On en a mis partout dans la construction, et il en reste partout. Combien d’amiante demeure aujourd’hui dans les bâtiments en France? On ne sait pas trop au juste, il faut se contenter de vagues estimations. Avec son nouveau SI-Amiante, le ministère de la Santé se dote (enfin) d’une base de données centralisée. Mais on est encore loin de l’inventaire réclamé à cor et à cri depuis 25 ans.
1997. Déjà, le professeur Claude Got, chargé d’une mission amiante par le gouvernement, plaidait en faveur d’une base de données amiante informatisée. 1997, autant dire l’antiquité du numérique, mais à l’époque c’était déjà possible. La proposition restera lettre morte, mais elle ne sera jamais enterrée: elle reviendra régulièrement, portée par les associations de victimes de l’amiante ou par les sénateurs dans leurs rapports de 2005 et 2014.
Un vœu resté pieux
L’idée est pourtant simple. Souvent réalisés dans l’unique dessein de satisfaire à une obligation réglementaire, les diagnostics amiante, les DA-PP (Dossier amiante-parties privatives), les DTA (Dossiers techniques amiante), constats vente, les repérages avant-démolition ou avant-travaux, pourraient nourrir une gigantesque base de données. Un peu comme ce qui se fait depuis bientôt dix ans avec l’Observatoire du DPE de l’Ademe qui offre ainsi une photographie de la performance énergétique en France.
D’abord, cette base de données amiante pourrait renseigner le public comme l’avait imaginé le professeur Got.
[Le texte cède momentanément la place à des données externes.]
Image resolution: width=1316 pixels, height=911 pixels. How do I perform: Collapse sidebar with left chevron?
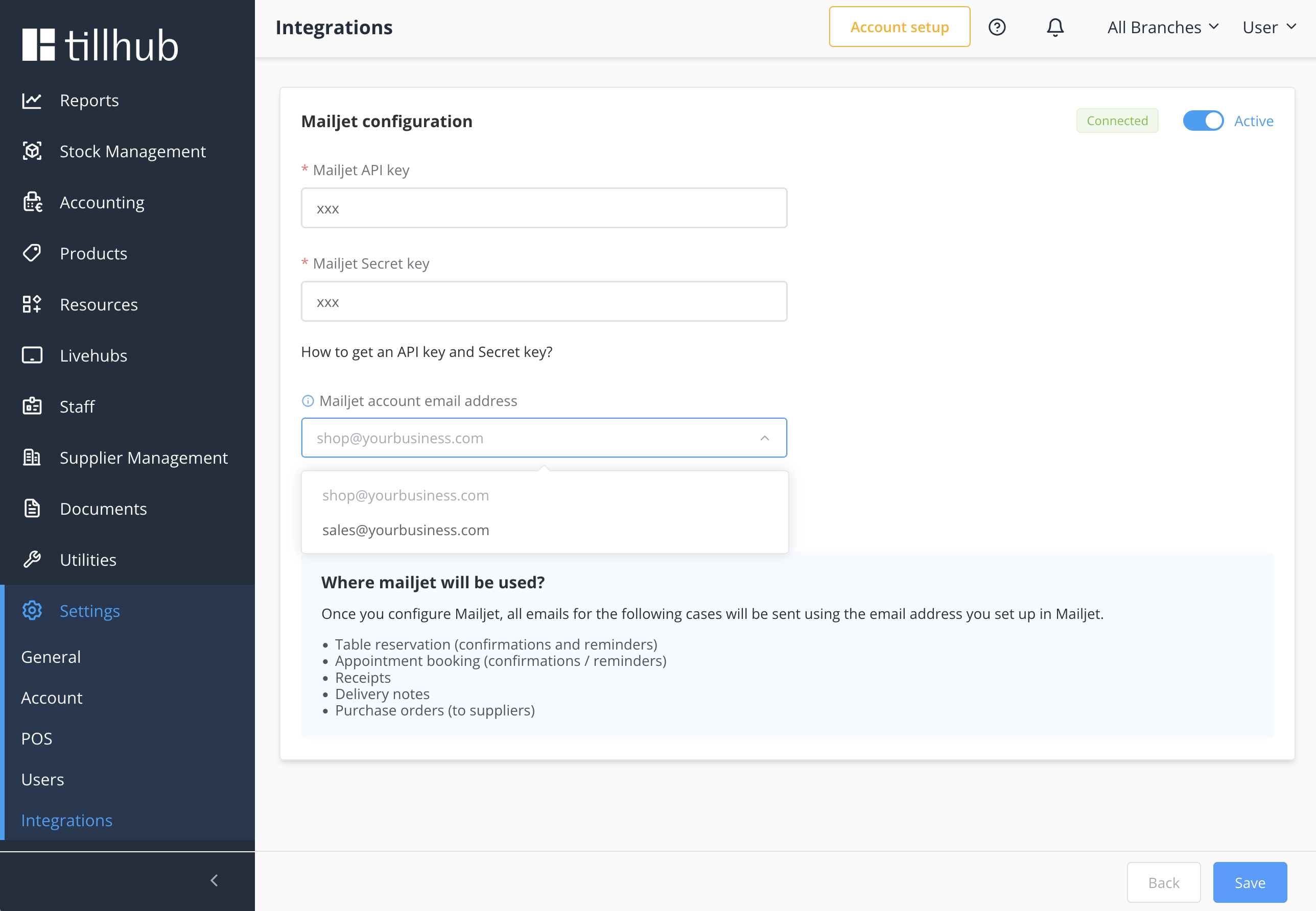(x=214, y=881)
Un locataire n’aurait pas forcément à passer par son bailleur pour consulter le DTA, un parent d’élève n’aurait plus à batailler (c’est souvent le cas) avec son maire ou le directeur de l’établissement pour savoir si l’école du petit dernier contient de l’amiante… Autre intérêt, un tel inventaire pourrait servir à contrôler la qualité des diagnostics, et bien sûr renseigner aussi à l’échelle macro sur ce qu’il reste à désamianter en France.
On en est loin. Depuis 25 ans, les différents diagnostics amiante ne sont pas exploités comme il faudrait. Et même à la simple question de savoir combien d’amiante reste en place dans les bâtiments en 2022, personne ne peut répondre. Vingt millions de tonnes? C’est l’estimation couramment acceptée, et souvent reprise. Mais comme depuis des années le chiffre n’a pas bougé, on peut espérer qu’avec les 300.000 à 600.000 tonnes de déchets amiante chaque année, il y en ait un peu moins. On peut juste l’espérer, car dans le fond, on ne sait pas…
SI-Amiante: décollage difficile
2022. On a un peu avancé. SI-Amiante, premier système d’information de l’amiante, placé sur orbite par la loi Santé 2016, est enfin opérationnel après plusieurs années de développement. “Il s’agit de rendre compte des actions de repérage, de connaître l’état du parc bâti, d’être alerté sur des situations à risques, et de conforter les procédures de contrôle et de suivi”, expliquait le ministère de la Santé dans sa communication en mars.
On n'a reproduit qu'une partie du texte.